• **WHAT IS BEING ASKED**
Starting from the line with "Task: Click the Resutaurant category tag" and going up to and including the line with "Click inside the", copy the listing below exactly. Leave all images out.

++++ SOURCE INFORMATION

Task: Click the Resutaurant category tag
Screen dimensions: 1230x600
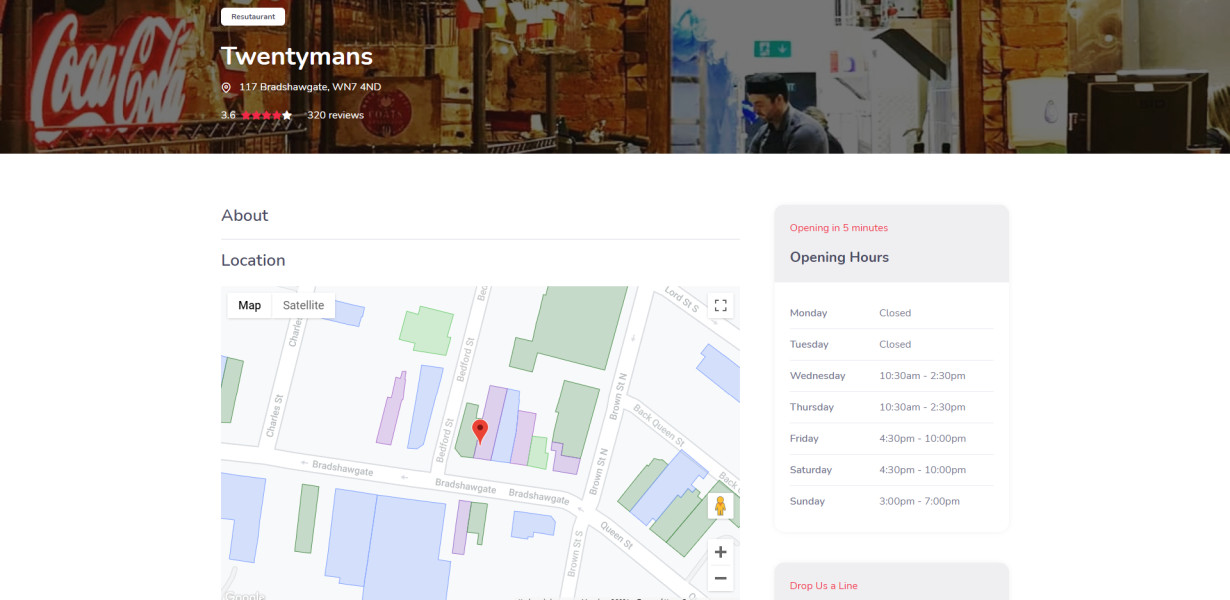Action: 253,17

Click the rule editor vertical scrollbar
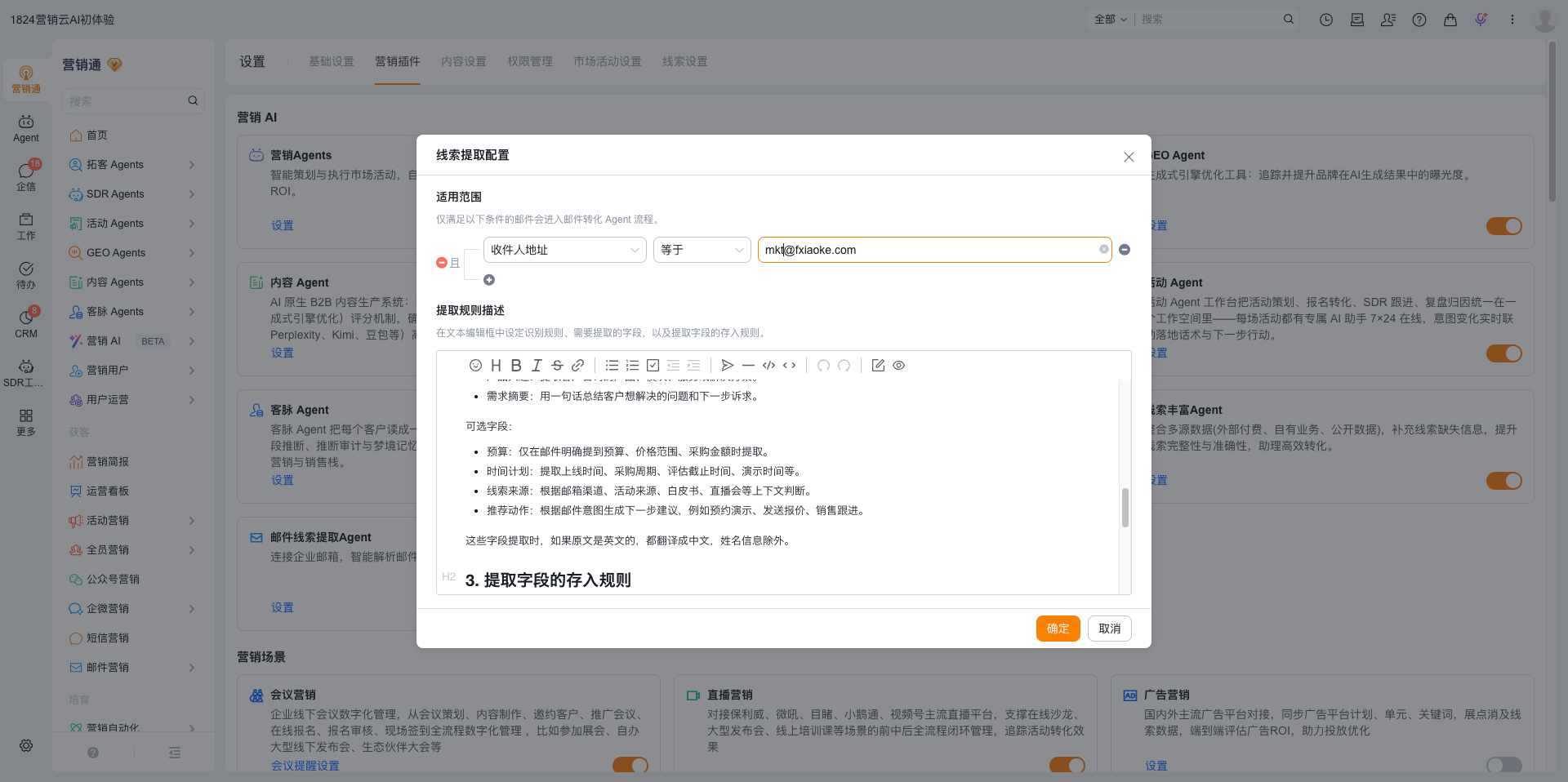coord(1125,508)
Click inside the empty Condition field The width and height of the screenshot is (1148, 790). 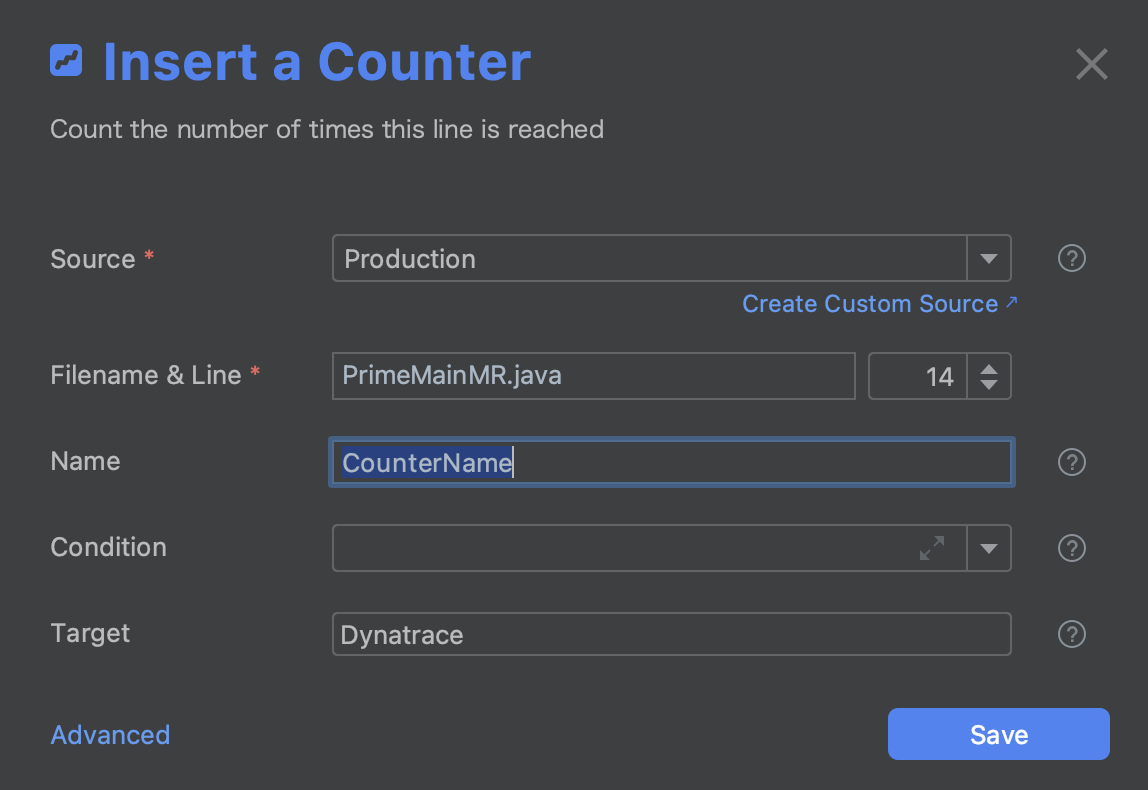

++++++++
++++ SOURCE INFORMATION

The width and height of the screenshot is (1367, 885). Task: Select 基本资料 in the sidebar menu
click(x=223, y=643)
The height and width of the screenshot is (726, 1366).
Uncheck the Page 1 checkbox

++++++++
++++ SOURCE INFORMATION

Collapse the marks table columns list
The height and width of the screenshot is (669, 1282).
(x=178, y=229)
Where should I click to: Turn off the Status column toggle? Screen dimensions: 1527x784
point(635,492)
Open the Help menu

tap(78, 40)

++++++++

• **ANSWER TO THE EXERCISE**
Task: Click the Resutaurant category tag
Screen dimensions: 1230x600
Action: 253,17

Click the rule editor vertical scrollbar
coord(1125,508)
Click inside the empty Condition field The width and height of the screenshot is (1148, 790). 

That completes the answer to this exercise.